* _What the task asks_: Among the records below, how many lines contain the word "Image"? The answer is a single number.

* _Record excerpts_:
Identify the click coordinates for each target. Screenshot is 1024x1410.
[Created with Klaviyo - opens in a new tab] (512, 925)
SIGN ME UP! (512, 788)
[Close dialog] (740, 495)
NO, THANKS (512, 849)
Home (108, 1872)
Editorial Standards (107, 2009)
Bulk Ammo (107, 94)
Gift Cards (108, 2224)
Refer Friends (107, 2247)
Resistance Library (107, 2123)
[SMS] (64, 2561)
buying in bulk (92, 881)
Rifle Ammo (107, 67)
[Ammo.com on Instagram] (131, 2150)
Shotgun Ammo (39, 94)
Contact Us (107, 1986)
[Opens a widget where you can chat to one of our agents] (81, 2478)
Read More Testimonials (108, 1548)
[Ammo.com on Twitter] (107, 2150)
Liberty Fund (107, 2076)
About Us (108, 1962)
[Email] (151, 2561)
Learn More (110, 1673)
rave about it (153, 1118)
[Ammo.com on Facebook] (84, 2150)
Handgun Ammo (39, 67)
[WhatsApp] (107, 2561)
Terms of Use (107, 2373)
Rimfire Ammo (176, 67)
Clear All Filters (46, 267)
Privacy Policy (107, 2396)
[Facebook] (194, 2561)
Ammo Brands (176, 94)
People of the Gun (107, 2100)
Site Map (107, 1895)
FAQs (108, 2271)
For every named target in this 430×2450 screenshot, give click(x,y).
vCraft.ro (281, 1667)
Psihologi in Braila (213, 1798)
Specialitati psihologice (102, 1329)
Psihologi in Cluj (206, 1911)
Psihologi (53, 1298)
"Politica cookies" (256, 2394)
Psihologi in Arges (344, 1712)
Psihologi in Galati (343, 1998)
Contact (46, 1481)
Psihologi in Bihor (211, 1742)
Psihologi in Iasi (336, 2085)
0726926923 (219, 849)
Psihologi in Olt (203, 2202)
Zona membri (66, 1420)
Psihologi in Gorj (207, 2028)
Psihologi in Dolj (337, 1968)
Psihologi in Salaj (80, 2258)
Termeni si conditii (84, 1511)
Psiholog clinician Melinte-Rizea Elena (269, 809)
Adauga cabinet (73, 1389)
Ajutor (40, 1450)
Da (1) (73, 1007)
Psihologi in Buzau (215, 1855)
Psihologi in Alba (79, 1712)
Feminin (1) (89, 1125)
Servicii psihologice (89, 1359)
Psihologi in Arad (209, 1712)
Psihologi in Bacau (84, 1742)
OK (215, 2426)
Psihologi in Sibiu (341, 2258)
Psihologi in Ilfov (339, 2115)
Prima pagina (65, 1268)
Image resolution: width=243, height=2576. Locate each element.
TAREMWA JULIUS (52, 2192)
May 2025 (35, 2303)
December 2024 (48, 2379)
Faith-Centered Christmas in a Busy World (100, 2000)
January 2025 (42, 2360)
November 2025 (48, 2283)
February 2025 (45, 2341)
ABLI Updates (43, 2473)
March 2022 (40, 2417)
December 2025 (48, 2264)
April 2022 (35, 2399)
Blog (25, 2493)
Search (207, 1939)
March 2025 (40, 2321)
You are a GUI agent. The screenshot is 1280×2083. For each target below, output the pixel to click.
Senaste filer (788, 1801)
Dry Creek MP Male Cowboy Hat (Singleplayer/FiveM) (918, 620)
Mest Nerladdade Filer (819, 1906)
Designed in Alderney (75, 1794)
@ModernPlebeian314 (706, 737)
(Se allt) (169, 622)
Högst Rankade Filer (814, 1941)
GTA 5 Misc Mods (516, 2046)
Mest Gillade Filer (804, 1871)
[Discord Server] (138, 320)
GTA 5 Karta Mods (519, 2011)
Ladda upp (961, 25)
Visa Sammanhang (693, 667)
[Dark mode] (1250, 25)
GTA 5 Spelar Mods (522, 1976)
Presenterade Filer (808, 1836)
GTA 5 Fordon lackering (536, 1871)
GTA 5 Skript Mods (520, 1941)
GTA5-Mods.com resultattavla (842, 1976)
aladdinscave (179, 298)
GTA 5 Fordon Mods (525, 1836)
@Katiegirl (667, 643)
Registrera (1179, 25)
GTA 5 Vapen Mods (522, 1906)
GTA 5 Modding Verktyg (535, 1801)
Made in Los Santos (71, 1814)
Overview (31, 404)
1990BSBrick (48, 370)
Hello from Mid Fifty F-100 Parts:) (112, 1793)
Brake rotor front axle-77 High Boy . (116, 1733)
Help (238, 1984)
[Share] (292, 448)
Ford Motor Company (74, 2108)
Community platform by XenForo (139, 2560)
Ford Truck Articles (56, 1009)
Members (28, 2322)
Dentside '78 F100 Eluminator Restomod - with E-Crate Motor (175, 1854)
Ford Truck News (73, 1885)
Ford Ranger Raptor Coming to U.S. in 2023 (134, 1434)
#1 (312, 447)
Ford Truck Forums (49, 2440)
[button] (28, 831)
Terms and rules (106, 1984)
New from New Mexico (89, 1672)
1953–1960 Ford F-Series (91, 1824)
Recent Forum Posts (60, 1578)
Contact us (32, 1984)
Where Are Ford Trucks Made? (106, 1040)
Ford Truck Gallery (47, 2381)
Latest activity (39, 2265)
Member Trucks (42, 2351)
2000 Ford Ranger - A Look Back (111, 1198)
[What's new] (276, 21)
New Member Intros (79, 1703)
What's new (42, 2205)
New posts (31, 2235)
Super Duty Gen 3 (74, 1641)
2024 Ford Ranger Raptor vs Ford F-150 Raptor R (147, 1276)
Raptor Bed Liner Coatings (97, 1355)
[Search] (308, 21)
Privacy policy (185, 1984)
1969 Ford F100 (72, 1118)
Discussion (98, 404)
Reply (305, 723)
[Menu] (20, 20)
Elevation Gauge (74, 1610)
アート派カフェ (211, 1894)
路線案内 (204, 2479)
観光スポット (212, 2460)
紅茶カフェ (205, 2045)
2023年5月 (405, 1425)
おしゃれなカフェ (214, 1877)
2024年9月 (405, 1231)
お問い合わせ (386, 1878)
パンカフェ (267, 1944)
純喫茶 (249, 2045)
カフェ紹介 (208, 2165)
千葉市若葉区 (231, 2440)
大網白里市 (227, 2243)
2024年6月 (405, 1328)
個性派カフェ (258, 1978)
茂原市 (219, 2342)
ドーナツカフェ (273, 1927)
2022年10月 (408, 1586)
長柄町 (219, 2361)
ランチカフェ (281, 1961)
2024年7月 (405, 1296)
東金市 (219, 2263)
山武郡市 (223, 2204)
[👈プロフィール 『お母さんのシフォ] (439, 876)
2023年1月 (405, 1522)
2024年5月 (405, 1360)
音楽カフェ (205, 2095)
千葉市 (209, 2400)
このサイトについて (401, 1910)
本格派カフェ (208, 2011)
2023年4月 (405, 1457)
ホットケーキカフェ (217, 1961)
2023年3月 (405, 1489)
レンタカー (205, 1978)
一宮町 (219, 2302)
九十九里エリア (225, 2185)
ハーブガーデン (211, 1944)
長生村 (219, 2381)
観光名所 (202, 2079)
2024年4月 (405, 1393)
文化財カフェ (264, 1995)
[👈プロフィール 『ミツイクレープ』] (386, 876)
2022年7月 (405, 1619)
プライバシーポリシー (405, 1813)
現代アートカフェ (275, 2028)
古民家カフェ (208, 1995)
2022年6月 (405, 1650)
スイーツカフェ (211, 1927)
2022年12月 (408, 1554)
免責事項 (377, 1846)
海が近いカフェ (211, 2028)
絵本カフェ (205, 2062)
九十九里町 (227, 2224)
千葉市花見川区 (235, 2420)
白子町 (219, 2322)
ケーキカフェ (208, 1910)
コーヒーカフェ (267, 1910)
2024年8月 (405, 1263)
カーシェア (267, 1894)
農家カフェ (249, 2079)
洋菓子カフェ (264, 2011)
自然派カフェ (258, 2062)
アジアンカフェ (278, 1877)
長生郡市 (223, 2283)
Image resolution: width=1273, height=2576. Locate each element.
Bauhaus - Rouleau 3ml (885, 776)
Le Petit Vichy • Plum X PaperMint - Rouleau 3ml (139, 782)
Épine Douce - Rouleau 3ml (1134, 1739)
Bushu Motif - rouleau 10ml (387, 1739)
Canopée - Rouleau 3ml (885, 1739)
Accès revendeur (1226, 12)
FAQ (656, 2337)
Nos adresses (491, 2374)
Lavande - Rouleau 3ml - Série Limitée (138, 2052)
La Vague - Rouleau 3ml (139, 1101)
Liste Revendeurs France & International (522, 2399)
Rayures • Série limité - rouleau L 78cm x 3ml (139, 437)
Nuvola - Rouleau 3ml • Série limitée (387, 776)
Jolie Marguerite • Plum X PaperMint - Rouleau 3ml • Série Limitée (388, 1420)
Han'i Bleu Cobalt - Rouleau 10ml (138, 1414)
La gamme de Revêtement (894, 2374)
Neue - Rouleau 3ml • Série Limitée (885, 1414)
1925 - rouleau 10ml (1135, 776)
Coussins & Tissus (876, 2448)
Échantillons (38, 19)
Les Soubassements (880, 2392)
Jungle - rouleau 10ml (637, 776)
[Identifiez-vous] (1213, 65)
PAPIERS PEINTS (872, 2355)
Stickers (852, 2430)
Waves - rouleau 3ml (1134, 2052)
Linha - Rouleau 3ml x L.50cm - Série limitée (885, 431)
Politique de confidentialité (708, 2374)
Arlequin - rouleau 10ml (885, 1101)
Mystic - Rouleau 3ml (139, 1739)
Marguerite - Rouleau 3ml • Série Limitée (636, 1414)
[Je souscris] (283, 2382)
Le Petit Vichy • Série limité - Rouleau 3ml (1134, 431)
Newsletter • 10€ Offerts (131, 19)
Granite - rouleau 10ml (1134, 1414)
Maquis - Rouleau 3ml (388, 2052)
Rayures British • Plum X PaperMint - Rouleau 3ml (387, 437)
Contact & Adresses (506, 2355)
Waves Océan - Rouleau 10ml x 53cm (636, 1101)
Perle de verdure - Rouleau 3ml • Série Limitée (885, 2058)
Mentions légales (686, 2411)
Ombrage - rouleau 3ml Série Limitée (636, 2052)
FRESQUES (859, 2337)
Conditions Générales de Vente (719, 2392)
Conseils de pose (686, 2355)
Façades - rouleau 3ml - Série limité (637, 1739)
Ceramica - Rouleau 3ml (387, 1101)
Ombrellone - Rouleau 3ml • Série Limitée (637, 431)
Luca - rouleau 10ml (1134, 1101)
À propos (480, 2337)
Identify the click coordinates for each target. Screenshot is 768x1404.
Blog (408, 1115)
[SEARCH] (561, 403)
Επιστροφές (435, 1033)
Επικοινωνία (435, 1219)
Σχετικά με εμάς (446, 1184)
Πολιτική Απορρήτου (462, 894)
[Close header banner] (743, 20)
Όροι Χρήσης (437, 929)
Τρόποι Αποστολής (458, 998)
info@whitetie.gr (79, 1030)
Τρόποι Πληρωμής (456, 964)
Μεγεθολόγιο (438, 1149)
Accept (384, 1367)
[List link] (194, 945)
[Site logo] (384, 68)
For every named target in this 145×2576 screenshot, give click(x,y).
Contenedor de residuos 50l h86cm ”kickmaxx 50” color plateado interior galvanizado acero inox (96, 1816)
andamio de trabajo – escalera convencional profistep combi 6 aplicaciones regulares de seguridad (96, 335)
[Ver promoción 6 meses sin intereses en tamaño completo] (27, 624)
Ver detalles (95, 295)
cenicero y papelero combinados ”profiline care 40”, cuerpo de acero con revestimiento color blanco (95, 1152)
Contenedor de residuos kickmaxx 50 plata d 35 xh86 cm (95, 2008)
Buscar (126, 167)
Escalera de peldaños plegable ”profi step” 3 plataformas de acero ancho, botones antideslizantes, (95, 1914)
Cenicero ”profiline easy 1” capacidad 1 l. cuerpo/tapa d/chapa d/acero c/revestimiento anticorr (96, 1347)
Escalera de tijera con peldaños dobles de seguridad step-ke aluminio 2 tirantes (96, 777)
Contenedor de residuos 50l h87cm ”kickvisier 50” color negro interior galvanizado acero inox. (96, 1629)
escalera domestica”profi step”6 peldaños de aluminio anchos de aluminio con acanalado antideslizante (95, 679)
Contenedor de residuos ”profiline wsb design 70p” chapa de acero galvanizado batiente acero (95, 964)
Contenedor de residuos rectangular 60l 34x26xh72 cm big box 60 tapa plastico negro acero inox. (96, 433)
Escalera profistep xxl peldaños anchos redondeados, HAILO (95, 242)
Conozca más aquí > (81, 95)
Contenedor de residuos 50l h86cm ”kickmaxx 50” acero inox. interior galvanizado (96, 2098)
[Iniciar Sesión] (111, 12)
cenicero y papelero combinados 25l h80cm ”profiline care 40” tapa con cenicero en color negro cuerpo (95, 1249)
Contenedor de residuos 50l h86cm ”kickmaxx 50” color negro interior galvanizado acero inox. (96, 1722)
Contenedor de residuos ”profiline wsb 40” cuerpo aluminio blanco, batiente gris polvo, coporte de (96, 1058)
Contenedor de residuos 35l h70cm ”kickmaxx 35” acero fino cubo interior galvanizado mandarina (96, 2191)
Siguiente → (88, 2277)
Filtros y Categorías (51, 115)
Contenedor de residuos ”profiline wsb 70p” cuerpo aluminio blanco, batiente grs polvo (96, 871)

* _Task output_: 2